### Exercise requirements
Copy each line in the data below that contains the word "rectangle".
═══
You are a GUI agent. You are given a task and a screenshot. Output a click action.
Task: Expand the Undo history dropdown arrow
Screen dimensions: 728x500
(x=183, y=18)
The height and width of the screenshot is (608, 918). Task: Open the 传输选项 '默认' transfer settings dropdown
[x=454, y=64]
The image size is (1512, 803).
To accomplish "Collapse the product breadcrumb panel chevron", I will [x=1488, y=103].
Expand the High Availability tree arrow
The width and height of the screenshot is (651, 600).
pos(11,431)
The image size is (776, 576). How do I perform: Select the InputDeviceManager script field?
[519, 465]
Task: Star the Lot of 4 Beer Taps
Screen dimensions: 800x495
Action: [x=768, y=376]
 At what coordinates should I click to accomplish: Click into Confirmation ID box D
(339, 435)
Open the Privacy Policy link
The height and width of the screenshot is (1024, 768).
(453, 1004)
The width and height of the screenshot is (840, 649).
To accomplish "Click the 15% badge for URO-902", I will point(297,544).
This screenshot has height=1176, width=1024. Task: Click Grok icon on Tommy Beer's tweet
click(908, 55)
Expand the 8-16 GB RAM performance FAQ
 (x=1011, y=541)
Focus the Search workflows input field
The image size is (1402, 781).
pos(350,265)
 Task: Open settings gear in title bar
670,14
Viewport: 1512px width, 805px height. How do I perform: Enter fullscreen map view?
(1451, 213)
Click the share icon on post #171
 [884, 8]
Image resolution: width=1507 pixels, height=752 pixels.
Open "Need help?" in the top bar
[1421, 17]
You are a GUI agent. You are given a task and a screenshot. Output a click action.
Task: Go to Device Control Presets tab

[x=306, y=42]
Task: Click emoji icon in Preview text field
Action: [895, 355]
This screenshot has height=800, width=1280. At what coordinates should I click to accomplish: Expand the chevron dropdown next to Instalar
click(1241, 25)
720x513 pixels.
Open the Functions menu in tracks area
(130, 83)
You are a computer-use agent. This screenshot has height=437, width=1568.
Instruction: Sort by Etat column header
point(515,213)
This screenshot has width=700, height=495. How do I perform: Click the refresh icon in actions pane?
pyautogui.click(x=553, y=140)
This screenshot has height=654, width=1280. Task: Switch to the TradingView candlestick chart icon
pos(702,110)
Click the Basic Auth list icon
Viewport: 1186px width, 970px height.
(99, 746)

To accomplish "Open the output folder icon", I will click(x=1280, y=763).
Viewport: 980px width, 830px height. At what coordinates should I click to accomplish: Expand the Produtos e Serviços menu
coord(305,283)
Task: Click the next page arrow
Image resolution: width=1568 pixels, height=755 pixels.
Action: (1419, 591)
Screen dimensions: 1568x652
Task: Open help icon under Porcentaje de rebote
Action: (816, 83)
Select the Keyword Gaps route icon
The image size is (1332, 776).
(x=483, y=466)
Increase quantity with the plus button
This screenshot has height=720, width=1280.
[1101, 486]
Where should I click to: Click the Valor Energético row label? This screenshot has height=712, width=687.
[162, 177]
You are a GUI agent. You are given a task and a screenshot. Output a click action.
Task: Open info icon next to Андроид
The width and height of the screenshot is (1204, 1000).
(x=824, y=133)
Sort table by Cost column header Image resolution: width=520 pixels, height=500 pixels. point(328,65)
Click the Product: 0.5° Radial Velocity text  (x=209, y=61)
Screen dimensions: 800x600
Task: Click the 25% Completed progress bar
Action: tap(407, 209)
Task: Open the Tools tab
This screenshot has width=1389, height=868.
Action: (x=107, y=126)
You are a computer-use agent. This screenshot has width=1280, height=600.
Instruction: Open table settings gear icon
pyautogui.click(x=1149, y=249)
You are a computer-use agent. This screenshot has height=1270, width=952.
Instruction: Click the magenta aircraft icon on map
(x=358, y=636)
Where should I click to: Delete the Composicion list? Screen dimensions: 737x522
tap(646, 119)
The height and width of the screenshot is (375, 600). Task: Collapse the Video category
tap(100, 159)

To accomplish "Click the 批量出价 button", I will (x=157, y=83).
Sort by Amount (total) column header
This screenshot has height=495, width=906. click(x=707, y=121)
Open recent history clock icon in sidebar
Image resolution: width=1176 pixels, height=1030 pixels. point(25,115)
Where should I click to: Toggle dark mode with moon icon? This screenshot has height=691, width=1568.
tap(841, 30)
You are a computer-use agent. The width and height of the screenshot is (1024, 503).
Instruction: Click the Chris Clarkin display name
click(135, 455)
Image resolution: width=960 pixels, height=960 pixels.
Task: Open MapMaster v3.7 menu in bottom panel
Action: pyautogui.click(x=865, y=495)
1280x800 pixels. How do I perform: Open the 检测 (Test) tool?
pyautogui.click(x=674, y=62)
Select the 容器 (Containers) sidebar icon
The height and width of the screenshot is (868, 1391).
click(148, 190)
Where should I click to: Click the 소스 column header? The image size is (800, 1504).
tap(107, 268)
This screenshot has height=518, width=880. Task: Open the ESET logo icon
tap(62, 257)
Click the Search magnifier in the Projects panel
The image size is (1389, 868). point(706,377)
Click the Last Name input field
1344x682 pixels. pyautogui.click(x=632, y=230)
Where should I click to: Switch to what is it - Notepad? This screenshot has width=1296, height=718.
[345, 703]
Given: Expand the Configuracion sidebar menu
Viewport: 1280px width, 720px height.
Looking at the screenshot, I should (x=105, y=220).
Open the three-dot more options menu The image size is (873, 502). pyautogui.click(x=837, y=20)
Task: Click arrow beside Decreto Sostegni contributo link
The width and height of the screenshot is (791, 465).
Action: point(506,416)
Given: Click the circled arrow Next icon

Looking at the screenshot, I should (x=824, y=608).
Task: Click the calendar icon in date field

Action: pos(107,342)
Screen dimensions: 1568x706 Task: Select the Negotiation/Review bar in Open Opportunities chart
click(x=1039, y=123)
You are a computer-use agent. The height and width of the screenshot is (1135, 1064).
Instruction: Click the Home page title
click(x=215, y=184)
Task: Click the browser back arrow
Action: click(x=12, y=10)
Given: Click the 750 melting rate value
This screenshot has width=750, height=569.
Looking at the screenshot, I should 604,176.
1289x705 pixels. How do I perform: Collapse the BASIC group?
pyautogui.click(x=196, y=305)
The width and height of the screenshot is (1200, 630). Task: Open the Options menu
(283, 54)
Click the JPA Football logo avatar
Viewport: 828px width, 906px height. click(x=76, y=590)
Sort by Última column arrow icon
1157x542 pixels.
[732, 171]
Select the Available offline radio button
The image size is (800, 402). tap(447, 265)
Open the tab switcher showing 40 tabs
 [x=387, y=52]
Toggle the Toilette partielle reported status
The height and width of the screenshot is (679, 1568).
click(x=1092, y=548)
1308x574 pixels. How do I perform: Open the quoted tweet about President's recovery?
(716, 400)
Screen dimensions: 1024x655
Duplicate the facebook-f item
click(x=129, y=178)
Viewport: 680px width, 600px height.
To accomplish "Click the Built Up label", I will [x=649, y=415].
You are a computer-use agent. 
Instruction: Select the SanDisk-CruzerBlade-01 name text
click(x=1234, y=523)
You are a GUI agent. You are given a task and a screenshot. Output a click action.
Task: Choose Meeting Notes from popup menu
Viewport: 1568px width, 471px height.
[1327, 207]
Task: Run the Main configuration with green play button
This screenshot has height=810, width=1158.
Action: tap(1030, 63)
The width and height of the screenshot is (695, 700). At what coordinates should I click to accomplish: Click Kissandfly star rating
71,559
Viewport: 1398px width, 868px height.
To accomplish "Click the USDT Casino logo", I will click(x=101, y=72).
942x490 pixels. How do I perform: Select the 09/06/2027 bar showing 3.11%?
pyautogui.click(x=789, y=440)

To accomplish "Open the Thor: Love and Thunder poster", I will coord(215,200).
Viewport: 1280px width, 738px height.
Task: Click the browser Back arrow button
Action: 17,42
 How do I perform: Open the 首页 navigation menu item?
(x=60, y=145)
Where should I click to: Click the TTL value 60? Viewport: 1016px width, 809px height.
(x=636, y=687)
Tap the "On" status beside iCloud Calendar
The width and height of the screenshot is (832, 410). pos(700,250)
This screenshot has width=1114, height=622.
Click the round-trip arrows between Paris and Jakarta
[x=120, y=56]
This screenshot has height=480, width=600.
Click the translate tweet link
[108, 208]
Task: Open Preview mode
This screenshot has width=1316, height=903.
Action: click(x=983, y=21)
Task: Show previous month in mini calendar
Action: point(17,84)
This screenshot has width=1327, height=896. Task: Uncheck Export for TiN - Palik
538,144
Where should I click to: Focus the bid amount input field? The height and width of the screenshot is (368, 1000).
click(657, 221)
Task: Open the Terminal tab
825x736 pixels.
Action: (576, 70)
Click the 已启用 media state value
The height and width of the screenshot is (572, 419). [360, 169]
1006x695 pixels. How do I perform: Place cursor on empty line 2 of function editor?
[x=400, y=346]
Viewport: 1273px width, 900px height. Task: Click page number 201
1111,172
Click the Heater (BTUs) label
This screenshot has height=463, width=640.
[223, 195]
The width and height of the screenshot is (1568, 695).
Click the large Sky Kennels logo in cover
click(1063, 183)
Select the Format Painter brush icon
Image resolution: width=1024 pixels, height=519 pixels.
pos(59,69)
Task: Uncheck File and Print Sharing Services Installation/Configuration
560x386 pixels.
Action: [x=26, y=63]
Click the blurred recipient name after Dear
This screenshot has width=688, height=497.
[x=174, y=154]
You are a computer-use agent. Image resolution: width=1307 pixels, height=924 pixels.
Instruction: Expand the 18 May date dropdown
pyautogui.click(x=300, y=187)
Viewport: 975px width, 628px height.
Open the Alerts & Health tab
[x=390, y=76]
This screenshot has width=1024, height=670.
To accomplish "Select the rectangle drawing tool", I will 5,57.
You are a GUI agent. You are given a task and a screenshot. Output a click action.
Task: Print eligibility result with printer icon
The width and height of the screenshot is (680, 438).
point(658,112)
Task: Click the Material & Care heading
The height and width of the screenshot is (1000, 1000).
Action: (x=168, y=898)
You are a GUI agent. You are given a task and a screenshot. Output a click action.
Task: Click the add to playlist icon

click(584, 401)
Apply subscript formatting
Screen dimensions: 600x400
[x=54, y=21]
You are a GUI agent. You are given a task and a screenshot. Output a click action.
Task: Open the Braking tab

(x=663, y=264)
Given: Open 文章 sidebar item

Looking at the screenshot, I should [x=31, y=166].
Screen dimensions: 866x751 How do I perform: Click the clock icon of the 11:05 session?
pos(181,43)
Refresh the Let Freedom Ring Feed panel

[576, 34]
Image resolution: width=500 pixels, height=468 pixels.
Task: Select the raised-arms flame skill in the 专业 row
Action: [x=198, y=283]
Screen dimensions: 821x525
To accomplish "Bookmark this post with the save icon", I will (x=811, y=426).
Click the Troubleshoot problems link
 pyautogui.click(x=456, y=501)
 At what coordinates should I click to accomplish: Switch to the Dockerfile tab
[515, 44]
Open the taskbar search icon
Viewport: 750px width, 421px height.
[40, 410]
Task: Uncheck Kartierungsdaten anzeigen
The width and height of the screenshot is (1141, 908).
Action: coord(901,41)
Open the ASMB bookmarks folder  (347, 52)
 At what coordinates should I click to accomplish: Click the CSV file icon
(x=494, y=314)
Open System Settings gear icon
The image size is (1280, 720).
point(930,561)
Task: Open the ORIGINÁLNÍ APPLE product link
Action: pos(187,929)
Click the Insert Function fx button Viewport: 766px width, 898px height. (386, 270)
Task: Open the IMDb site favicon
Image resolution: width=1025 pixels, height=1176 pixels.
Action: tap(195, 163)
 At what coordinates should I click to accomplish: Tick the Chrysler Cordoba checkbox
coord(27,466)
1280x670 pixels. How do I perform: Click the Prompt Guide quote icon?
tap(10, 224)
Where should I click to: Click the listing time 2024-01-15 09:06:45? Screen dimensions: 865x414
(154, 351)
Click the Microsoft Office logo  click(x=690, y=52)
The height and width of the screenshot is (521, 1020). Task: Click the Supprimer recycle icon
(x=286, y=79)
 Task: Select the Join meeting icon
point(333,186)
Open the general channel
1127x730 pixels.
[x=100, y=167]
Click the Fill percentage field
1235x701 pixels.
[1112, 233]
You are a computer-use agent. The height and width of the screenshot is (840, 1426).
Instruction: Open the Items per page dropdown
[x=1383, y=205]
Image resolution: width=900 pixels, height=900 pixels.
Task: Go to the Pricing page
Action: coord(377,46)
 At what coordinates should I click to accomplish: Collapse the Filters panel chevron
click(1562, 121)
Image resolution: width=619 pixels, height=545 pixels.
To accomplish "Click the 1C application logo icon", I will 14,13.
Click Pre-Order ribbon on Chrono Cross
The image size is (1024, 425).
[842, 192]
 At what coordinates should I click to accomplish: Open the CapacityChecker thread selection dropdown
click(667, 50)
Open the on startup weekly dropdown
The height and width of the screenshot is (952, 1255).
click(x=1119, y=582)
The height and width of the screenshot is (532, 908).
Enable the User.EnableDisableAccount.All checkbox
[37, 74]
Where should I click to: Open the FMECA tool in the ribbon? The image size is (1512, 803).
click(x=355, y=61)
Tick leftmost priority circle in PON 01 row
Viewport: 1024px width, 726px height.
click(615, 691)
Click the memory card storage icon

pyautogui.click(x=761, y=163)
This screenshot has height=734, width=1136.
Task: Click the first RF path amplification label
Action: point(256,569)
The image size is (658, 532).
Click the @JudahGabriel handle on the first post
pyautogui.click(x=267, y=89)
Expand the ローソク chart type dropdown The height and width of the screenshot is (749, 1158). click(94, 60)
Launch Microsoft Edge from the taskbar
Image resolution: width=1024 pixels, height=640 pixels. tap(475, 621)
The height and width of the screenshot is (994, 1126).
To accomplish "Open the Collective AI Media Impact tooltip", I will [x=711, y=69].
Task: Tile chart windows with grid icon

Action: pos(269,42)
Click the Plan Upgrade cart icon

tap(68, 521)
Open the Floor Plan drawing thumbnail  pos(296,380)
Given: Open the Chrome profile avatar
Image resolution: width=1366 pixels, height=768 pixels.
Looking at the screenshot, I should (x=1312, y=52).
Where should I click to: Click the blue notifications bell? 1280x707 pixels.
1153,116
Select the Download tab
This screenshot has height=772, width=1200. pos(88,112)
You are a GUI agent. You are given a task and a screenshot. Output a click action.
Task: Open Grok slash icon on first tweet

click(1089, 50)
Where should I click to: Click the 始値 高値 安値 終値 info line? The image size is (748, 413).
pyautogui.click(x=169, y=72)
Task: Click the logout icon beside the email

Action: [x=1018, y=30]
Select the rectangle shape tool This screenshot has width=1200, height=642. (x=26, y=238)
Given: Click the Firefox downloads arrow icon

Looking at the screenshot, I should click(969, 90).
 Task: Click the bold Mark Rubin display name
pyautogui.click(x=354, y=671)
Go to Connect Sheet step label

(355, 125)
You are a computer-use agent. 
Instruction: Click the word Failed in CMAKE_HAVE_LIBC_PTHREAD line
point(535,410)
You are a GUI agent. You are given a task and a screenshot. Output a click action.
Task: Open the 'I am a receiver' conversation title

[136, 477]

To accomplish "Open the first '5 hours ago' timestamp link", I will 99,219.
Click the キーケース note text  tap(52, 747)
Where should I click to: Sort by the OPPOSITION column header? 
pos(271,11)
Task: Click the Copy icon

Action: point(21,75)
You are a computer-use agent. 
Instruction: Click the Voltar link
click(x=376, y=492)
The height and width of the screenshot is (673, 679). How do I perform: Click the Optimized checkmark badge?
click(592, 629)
═══
### Task result
To accomplish "Select the rectangle drawing tool", I will 5,57.
Select the rectangle shape tool This screenshot has width=1200, height=642. (x=26, y=238)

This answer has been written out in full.